We are getting the first hints of a potential foodborne vehicle for the multi-state salmonella outbreak that began in September. We’ve seen it before:
The source of the outbreak of Salmonella [t]yphimurium that has sickened at least 400 and may have contributed to one death has been identified in Minnesota as King Nut peanut butter. Peanut butter tainted with the genetic fingerprint matching the outbreak was tested by the Minnesota Health Department. The product is suspected as the source of the nation-wide illnesses, which began showing up in September 2008 and have been documented in 42 states.
“The signs started pointing to something like peanut butter with a longer shelf-life,” said foodborne illness attorney Bill Marler. “It started to look a lot like the pattern that emerged in the 2006 outbreak.”
Marler`s firm, food poisoning powerhouse Marler Clark, handled the cases of many of the compensated victims of the 2006 Peter Pan/Great Value outbreak, which was traced to a Georgia plant owned by ConAgra. (Press release from Marler’s firm via Reuters) [NB: Commenter Evan correctly points out Marler's judgment about the genetics of the salmonella found in the peanut butter is premature; the cases have been linked nationally but tests on the peanut butter sample are still underway]
Once again the first word comes from the excellent public health laboratory at the Minnesota Department of Health, before any word or confirmation from the vaunted CDC. Maybe the top brass there are too busy re-doing their resumes as the Obama era dawns. No one can say anything there until checking with the top. But in Minnesota they were hard at work and talking, with their 30 cases part of a 42 state nationwide outbreak that has so far sickened almost 400 and put 70 in the hospital. By taking food histories of the cases they discovered that many or most had eaten King Nut brand creamy peanut butter. They retrieved a sample in a nursing home with cases and discovered a genetic match for the outbreak strain in an institutional-sized (5 lb.) container. King Nut is an Ohio firm but is only the distributor of a product made by the Peanut Corporation of America (PCA) of Lynchburg, Virginia, with processing operations in Virginia, Georgia and Texas (CNN). While King Nut does not sell directly to consumers, only institutions, it isn’t known if PCA sells to other distributors with other brand names. King Nut is recalling all its creamy peanut butter immediately.

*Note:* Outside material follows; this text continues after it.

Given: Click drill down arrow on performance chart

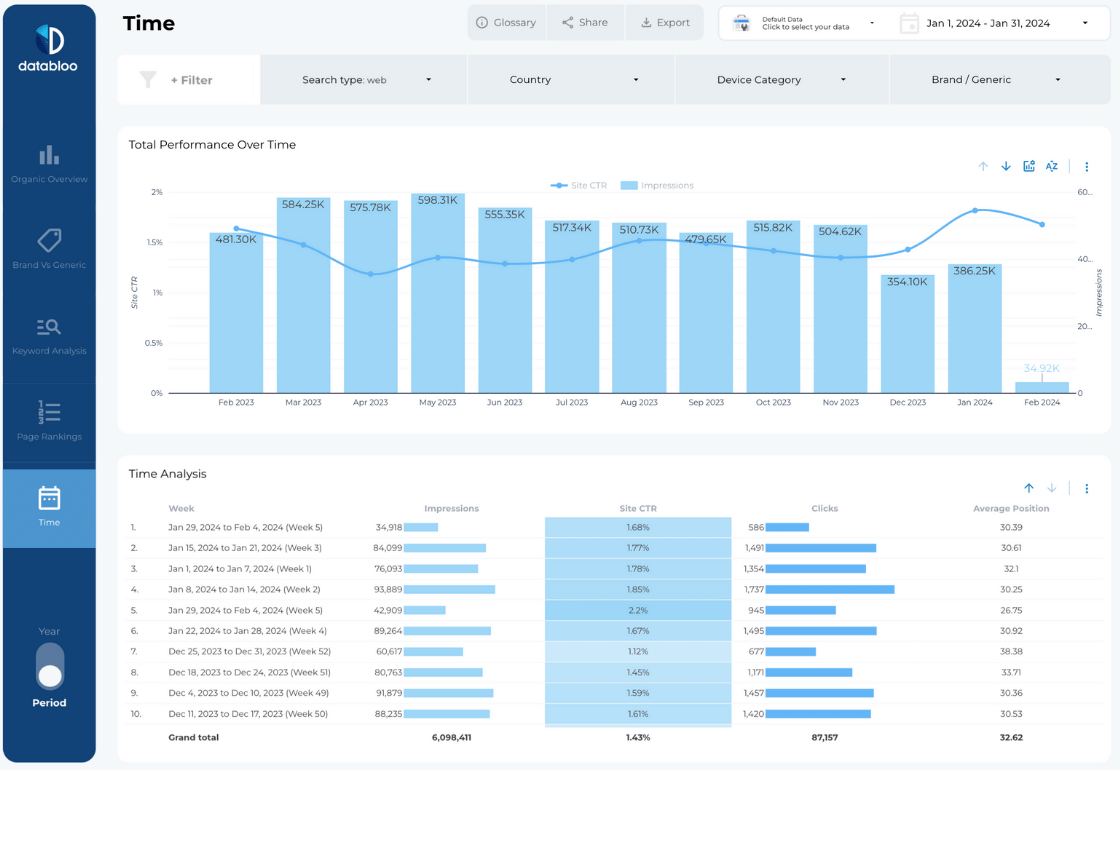Looking at the screenshot, I should 1006,167.
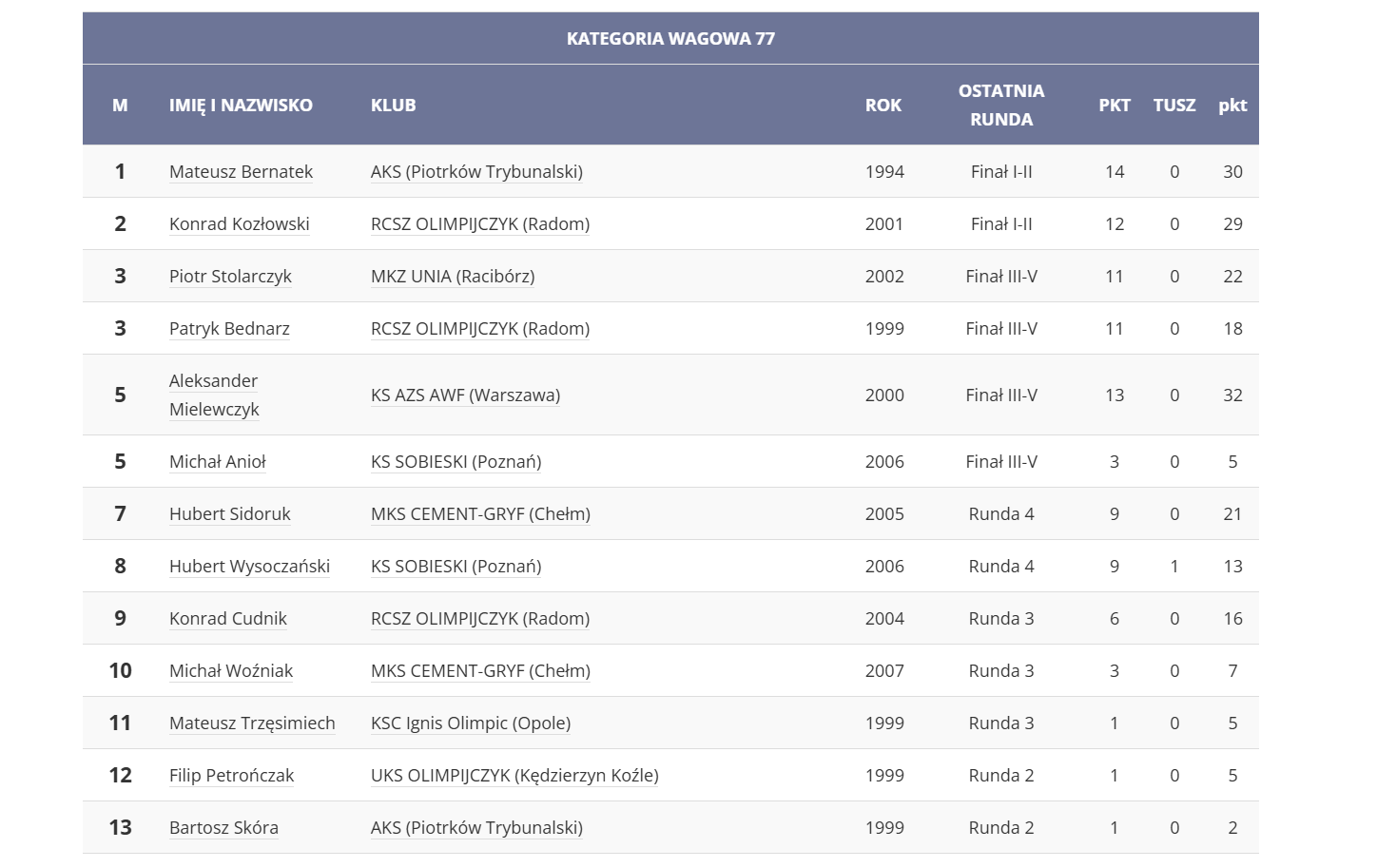Select the Patryk Bednarz link
Image resolution: width=1377 pixels, height=868 pixels.
tap(229, 329)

This is the second mass salmonella outbreak associated with a commercial peanut butter operation in recent years. The other was in Peter Pan peanut butter made in a ConAgra plant in Georgia. An informative comment by Moderator LL at ProMed notes that while peanut butter is not generally thought of as a vehicle for salmonella, there is at least one previous report (Australia, 1996) and that salmonella spp. seem to do fine in that environment, retaining viable organisms at 5 degrees C. for 24 weeks (6 months), although at usual (“room”) temperatures retention was less. There is also some evidence (cites in the ProMed comment) that pasteurization is not sufficient to eliminate salmonella if it is in the peanut butter. Peanut butter is a food that is in mass distribution, often to institutions like schools and nursing homes. Dramatic failures in high volume food production facilities like this are just one more symptom of a badly broken food protection system.
As a new administration prepares to move into the house, they will find it has been trashed by vandals. Time to bail out public health. Because it’s sinking.